We sat and watched a few races inside the bustling grandstand, but would head out onto the tarmac when the contestants post-paraded for the 6th race - The Foiled Again Farewell Pace.
There were dozens of people outside as anticipation for the race built, and it definitely created a bit of a racetrack atmosphere. My eyes stayed focused on the track however, and mainly on the star of the show. He had been a mainstay of North American racing forever, and it wasn't lost on me that this would be the final time that I'd get to see him perform live.
As the race unfolded, and Louis Roy and Foiled Again took the lead coming for home, I started to clap and cheer as the pair approached deep stretch - but I was far from alone. The roar from the crowd got louder and louder as the champion hit the wire first, and as I turned my head I saw that there were literally hundreds of people on the tarmac by now, and at least a quarter of them, if not more, were younger than Foiled Again himself. Children - everywhere! Cheering, and clapping, and jumping up-and-down, for a horse that had been racing long before most of them were born.
It really was a great moment. And it was a moment that got me thinking about our future as a spectator sport. Fans and new participants are out there, both young and old, and we just have to keep working on finding them. And when I say "we" I'm talking about you, and about me, and about everyone in our game.
There has always been a bit of a disconnect in racing when it comes to whose job it is to do what. The horsepeople work endless hours to provide the product. The racetracks provide the facilities. Whose job is it to market the sport and attract the crowds though?
I think it's time to get past all of that. Time for every one of us, as individuals, and as groups, to take responsibility for the future of our sport. Time to look in the mirror. Why does it matter who attracts new fans and owners, as long as we just do it?
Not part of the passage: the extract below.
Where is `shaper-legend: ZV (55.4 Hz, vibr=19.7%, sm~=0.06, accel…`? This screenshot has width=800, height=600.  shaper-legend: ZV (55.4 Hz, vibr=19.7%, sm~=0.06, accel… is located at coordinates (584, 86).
Between the hard copy publication of this magazine, and its appearance online, approximately 10,000 people will read this column. What if every single one of these people made an honest effort, in 2019 alone, to attract just one new person to harness racing? Ask a few members from your golf club if they'd like to buy 5% of a horse? Invite a family from your child's soccer team to spend a night at the races - and if they enjoy themselves, possibly explain horse ownership to them? Run a North America Cup pool at your office? Bring your neighbour and their kids to the farm on a Saturday morning to watch your horses train? Ask 3 or 4 old high school buddies to go in on 10% of a yearling? The possibilities are endless.
Personally, I added one new owner to our industry (a person who was already a fan) in 2018, and I have a good friend from high school interested in coming in on a yearling this fall. I don't want accolades for this - I just want our sport to thrive and succeed into the future.
Should racetracks, and horseman's associations, and other industry groups all try to market our sport? Absolutely they should. But that doesn't mean the rest of us should just wait for the person beside us to do it. We're all in this together. It is, possible, to grow our fan and participant base just one person at a time. As they say, 'It takes a village.'
The math isn't tough. If 10,000 of us make the effort to bring in just one new person each, and only 3 in 10 are successful, we can still possibly add 3,000 new fans, or owners, or caretakers. Who knows?
The math isn't tough. If none of us try, we add no one.